The economic dispatch of microgrid is usually constructed as a nonlinear programming problem. Existing methods concerning this problem can be categorized into two aspects, the centralized method and the decentralized method. With regard to the former, the microgrid central controller (MGCC) is responsible for a coordinated decision making process to balance supply and demand of all units in the system. Mathematical methods, including sequential quadratic programming [2], interior-point algorithm [3], mixed integer programming [4], and heuristic-based intelligent algorithms, like generic algorithm [5] and particle swarm optimization [6] are mostly common seen in this respect. To overcome model complexity and the low computation efficiency of the centralized method, decentralized method treats each unit as an autonomous agent with their own operation goals. MGCC then gathers all the self-scheduling information and gives adjustment orders based on system-wide economy and reliability [7, 8]. Furthermore, privacy of different DER entities can be well protected via this distributed manner.

Two problems have been discovered with the current researches. First of all, microgrid economic dispatch is generally modelled in an open-loop style one day ahead, i.e. based on the prediction of weather conditions, demand, and electricity price, optimal power dispatch for each hour of next day is completed in one calculation. The schedule produced via this static method may not remain optimal in real-time scenarios with unexpected fluctuations of uncertain factors. Normally there are two ways to address these uncertainties [9]: to transform every possible scenarios into their deterministic equivalence and find a good solution for all the cases or to dynamically adjust the schedule according to real-time conditions, namely the rolling optimization.

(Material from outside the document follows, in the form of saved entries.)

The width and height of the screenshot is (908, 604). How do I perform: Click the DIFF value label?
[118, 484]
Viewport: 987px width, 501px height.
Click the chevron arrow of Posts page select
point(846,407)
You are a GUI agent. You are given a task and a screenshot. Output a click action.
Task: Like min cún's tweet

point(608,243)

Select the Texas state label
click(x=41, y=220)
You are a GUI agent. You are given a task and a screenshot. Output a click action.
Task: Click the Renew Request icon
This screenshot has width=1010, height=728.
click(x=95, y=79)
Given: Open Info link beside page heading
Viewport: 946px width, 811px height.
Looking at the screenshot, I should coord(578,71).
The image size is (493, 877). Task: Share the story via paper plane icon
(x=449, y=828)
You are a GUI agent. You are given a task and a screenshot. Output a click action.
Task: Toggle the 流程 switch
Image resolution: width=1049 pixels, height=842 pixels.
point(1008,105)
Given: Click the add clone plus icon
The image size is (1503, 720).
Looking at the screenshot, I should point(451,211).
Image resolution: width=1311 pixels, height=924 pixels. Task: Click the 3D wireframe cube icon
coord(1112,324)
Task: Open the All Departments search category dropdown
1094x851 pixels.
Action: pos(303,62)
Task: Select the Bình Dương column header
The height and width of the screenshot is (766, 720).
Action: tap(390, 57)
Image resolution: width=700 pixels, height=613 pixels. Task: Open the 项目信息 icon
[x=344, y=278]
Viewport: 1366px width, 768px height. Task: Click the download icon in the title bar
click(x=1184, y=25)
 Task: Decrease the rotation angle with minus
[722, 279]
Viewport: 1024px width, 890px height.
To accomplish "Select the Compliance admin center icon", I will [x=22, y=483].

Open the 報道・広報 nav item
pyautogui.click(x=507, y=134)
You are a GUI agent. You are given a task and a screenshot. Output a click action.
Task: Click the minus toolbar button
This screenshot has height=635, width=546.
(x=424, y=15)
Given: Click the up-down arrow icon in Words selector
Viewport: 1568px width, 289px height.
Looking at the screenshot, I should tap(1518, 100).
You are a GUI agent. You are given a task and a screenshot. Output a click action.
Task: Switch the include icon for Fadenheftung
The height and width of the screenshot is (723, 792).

The former approach is relatively conservative by exaggerating the effects of extreme scenarios with low probability; while the latter could ensure an optimal power dispatch via timely modification of operation schedule.

The rolling optimization of microgrid operation is mainly realized via model predictive control (MPC) strategy [1012], where microgrid operation schedule is decided on the basis of predictions for future renewable energy generation and power consumption, and is continuously corrected according to the latest system state. However, the majority of the past studies loosely assume that all generators and loads in microgrid are connected to one bus, hence ignore the underlying distribution network constraints, e.g. node voltage boundaries. As a consequence, schedules got by this way may hazard system reliability and prove infeasible in practice [8].

In summary, a dispatch scheme that properly copes with real-time uncertainty and nonlinear power flow constraints makes the original microgrid economic dispatch problem a much more complicated one, and requires efficient mathematical methods to solve. In this paper, we handle this specific problem with both model predictive control strategy and conic programming. The main contributions of our work are listed as follows.

  1. 1)

    We formulate a model predictive-based centralized control model for microgrid with multiple distributed energy resources and flexible load in real-time environment. Facing the real-time uncertainties, power dispatch of all the controllable units in the system is optimized on a rolling basis by microgrid EMS to ensure a global power balance and operation economy under all possible scenario realizations.

  2. 2)

    We construct the above real-time microgrid economic dispatch problem as an optimal power flow (OPF) model to enclose network constraints and losses, therefore guarantee the feasibility of the proposed schedule at a distribution network level. The model established could be easily modified and adapted to distribution feeders at any scale.

  3. 3)

    We apply the technique of conic programming to solve the proposed mixed-integer nonlinear optimization problem. This method relaxes the nonlinear power balance equality constraints into linear inequality constraints to evade their non-convexity, while retains the global optimality of the solution. To the best of our knowledge, conic programming has not been previously used in the context of microgrid economic dispatch. Case studies are implemented to verify its applicability and efficiency.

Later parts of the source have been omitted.